• **What to do**:
Which lines below include "avatar"? Copy them all.

** Opening Provided data block **

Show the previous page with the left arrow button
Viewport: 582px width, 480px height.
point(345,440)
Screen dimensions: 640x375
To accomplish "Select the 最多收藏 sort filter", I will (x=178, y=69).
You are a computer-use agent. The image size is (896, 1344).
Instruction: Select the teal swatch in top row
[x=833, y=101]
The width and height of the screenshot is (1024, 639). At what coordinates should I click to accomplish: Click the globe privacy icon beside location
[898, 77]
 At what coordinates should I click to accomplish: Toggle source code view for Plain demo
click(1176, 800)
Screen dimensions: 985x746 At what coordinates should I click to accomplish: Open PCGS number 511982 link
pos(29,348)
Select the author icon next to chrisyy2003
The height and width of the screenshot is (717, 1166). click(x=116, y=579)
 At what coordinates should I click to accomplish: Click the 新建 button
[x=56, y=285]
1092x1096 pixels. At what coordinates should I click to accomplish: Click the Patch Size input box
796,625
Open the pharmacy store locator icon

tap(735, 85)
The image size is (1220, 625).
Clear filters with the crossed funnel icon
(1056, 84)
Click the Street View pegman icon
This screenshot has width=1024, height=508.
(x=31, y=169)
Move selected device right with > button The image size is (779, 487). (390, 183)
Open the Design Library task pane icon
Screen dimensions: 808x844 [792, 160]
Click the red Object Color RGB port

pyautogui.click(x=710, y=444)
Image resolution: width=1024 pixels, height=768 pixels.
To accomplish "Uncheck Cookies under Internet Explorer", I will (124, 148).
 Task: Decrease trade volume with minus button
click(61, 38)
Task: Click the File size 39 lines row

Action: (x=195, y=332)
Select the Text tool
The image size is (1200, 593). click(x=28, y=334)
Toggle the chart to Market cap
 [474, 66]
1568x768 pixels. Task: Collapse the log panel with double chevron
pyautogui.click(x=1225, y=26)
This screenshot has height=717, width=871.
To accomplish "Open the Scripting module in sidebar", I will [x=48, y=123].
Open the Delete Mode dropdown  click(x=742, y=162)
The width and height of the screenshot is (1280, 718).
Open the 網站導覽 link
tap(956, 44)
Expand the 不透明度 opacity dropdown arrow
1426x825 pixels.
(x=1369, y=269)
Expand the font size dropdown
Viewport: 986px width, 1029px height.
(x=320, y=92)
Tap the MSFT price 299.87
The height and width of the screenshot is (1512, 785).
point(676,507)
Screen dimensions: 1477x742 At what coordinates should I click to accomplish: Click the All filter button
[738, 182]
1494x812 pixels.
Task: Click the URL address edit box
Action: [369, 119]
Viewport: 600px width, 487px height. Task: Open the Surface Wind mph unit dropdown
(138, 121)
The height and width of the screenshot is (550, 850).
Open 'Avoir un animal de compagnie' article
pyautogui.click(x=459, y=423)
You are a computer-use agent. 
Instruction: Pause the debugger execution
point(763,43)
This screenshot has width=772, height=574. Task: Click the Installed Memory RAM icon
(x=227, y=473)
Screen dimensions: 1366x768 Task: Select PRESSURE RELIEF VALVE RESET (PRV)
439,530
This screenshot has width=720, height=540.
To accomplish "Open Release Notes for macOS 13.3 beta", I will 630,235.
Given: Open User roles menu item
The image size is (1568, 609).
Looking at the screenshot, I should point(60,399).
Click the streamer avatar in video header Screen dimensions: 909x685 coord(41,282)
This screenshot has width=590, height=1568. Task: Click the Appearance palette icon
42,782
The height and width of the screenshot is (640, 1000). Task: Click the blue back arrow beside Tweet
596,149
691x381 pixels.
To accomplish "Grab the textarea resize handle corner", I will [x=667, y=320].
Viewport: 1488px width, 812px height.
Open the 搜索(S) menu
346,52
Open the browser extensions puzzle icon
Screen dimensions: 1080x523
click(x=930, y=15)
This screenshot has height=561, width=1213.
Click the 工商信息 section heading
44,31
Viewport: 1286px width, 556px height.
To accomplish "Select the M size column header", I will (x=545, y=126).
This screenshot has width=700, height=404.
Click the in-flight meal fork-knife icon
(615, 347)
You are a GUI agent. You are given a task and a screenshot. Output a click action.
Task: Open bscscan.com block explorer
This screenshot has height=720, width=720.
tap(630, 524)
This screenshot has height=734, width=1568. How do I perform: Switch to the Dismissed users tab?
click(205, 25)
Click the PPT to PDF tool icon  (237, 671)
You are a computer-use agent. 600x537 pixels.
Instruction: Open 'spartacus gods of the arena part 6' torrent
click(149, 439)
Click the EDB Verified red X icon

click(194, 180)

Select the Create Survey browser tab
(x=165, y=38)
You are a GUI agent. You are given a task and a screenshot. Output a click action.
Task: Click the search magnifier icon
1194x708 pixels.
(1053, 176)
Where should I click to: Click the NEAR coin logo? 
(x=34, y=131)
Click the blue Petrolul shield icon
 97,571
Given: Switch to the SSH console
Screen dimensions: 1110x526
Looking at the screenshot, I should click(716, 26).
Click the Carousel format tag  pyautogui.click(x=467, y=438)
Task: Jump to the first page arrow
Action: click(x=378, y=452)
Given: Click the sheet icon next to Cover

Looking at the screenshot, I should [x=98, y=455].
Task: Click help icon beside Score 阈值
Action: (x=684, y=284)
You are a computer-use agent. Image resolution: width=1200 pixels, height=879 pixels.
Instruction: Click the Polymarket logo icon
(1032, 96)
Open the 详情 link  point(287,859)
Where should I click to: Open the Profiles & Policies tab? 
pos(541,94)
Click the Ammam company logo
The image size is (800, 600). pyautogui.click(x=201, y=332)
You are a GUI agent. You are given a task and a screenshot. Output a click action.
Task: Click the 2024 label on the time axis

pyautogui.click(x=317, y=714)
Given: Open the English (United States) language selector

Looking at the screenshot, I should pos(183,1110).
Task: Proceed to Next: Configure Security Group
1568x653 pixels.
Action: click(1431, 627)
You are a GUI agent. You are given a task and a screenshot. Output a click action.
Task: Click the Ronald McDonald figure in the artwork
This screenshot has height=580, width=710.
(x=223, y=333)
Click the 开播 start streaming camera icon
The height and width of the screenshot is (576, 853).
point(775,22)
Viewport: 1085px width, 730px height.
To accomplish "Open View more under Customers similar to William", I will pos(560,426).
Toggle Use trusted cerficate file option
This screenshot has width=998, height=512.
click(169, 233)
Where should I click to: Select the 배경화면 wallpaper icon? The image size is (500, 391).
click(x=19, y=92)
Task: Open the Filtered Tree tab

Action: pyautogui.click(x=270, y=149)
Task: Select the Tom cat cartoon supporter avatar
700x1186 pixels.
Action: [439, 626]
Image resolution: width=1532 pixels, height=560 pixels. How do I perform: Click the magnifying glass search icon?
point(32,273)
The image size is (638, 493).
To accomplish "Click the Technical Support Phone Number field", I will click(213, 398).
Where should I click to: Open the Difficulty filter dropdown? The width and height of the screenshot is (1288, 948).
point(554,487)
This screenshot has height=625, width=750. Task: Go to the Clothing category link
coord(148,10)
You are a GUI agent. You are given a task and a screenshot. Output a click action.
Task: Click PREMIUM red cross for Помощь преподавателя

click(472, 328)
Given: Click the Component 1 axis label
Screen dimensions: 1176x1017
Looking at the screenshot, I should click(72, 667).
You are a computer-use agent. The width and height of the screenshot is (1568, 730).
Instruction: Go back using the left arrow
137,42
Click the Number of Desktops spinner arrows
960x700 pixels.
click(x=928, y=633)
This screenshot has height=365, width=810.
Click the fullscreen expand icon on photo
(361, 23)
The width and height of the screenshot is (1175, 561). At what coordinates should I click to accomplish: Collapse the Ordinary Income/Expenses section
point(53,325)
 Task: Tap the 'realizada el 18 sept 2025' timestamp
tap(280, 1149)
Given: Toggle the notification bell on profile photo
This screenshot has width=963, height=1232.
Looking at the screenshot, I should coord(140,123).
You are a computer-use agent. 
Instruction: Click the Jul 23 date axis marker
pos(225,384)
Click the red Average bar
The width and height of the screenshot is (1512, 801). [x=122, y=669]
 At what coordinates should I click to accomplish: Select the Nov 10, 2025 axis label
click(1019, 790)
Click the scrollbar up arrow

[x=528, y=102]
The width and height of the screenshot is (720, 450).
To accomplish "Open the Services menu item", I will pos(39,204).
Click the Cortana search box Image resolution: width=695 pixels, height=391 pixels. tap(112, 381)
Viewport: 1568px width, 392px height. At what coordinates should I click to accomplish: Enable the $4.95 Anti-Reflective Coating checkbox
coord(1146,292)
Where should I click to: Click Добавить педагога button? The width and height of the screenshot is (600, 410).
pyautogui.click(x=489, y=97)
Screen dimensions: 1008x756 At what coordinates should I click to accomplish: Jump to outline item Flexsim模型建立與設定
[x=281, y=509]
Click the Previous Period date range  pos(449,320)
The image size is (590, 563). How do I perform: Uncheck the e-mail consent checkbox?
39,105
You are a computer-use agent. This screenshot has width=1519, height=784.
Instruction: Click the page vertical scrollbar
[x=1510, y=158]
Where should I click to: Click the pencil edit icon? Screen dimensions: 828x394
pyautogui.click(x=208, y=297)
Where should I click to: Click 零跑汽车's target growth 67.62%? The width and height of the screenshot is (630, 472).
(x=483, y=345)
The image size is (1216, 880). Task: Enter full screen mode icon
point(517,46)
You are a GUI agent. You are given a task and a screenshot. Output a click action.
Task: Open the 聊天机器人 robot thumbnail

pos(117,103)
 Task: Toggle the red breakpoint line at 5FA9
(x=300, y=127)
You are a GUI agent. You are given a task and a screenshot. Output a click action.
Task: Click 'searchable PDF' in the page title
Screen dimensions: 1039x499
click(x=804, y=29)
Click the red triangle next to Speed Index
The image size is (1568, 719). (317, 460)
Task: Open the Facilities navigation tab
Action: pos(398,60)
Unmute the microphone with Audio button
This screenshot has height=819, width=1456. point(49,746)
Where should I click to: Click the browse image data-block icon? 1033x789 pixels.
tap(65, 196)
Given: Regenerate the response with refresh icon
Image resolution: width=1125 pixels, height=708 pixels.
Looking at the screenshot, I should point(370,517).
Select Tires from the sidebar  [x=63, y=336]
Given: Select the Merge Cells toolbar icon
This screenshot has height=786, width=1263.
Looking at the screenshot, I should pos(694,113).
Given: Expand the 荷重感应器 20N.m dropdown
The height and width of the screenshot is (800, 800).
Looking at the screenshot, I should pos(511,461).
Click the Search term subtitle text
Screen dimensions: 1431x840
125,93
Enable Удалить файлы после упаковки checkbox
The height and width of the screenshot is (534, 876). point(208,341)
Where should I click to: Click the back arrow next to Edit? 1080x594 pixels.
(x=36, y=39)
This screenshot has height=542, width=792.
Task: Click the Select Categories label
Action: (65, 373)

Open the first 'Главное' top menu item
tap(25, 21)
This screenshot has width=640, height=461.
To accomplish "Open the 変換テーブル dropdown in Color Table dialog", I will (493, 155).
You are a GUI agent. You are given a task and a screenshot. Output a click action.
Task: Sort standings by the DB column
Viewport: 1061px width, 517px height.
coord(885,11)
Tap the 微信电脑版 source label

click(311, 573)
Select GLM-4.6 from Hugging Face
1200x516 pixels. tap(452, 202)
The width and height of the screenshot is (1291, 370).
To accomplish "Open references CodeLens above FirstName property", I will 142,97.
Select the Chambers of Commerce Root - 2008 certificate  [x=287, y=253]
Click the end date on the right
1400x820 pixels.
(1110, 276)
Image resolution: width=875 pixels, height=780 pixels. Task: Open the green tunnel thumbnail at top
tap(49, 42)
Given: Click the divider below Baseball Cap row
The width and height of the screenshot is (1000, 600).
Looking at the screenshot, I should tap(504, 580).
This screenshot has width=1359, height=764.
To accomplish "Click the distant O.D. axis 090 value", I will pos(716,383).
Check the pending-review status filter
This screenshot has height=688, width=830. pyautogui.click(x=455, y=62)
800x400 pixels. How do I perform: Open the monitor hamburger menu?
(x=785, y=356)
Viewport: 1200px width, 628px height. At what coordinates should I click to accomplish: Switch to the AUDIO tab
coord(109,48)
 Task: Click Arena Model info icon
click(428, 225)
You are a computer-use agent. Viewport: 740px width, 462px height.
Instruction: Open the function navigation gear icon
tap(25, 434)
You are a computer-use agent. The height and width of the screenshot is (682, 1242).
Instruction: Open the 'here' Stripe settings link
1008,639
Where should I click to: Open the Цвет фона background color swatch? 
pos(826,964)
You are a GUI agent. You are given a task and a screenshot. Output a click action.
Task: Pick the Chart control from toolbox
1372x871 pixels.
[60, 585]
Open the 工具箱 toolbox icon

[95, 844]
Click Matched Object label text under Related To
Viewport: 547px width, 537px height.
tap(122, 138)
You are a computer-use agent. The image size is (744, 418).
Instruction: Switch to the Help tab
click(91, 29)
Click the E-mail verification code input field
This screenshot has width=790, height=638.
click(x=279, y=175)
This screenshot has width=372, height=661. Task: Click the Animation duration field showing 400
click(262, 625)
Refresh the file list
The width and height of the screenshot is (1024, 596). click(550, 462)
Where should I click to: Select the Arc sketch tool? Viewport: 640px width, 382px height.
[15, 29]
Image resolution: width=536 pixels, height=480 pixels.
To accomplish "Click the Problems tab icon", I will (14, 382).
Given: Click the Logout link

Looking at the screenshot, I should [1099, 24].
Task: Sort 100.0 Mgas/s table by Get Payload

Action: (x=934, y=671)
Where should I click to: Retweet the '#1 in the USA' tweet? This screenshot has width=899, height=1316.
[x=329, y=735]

** Closing Provided data block **

• **Task solution**:
Click the streamer avatar in video header Screen dimensions: 909x685 coord(41,282)
Task: Select the Tom cat cartoon supporter avatar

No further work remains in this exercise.